Climate Strategies, an international climate policy network based at Cambridge University in England, said knee-jerk attempts to deal with the higher prices, for example by a shift to new more carbon intensive sources of oil and coal-to-liquid technology, could drive up emissions.
The report’s author Professor Michael Grubb, chief economist at the UK's Carbon Trust, warned G8 leaders meeting in Japan next week that they must find responses to rising oil prices that accelerated progress on tackling climate change, rather than undermining it.
He called for measures such as a global network of low carbon technology centres to help developing countries shift from carbon intensive activities to a green economy, and said more funding is needed from the G8 to help poor nations adapt to the changing climate.

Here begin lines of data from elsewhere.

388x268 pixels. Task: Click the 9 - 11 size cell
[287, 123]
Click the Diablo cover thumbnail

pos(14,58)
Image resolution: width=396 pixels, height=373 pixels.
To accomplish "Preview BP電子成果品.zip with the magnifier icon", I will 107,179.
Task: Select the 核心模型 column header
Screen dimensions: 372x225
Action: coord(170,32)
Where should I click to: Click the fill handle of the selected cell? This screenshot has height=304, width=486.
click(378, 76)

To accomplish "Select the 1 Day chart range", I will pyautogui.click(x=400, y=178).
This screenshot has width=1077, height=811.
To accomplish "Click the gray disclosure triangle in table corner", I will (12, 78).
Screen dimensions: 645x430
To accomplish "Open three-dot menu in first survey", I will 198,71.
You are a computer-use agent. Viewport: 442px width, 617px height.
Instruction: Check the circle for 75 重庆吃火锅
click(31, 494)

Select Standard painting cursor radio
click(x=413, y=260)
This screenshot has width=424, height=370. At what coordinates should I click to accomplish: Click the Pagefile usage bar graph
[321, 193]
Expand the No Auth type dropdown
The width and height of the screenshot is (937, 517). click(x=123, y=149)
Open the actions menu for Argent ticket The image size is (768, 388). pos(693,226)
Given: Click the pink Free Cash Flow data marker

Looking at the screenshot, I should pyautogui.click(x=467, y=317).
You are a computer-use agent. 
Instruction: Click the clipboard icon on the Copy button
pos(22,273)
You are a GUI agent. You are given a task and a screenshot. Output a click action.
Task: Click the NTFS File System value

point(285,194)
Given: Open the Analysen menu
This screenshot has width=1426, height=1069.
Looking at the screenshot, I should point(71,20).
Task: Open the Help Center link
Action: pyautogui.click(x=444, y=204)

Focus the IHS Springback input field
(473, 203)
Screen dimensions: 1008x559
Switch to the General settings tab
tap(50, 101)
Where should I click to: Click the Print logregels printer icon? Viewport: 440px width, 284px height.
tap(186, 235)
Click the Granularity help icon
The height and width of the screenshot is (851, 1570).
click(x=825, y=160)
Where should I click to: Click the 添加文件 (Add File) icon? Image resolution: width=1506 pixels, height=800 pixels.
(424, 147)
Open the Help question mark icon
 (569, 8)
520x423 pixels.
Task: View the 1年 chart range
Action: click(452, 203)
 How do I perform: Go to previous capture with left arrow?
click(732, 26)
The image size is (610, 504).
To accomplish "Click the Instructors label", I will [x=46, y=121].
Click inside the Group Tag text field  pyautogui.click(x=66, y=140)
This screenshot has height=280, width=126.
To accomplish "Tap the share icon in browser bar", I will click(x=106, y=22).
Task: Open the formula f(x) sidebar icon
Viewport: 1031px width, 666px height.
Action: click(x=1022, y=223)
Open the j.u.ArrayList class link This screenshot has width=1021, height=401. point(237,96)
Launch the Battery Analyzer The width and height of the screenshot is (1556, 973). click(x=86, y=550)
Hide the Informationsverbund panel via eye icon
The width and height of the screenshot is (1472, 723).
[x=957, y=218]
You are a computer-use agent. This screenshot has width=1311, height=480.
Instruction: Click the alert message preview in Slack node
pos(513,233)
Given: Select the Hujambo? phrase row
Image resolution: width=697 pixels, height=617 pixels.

The report also calls for international emissions caps on aviation and shipping, which Prof Grubb said accounted for almost 10% of global oil demand and put unsustainable pressure on supplies.
G8 leaders should agree that the UN negotiations on climate change in Copenhagen next year should result in legally binding emissions reductions commitments, he added.
He said developed countries should commit to fixed national emissions targets, while major developing countries should be supported by G8 commitments on technology and funding to commit to legally-binding and appropriate targets for improving energy efficiency and carbon intensity.
Prof Grubb said without action by the G8 leaders on climate change, an international agreement to replace the Kyoto protocol is unlikely to be achieved in Copenhagen.
“The Toyako summit marks the formal culmination of the three year dialogue in climate change that was launched by Tony Blair at the Gleneagles summit.
“Its central outcome must ensure that responses to global oil prices also accelerate, rather than undermine, progress on climate change. And that will take a lot more than mid-century targets,” he warned.
Tom Delay, chief executive of the Carbon Trust, said: “Now is the time to for world leaders to act if we are to stand any realistic chance of achieving a long term international agreement on climate change in the next 18 months.
“Strong action on climate change represents a huge business and commercial opportunity and should be embraced at G8.”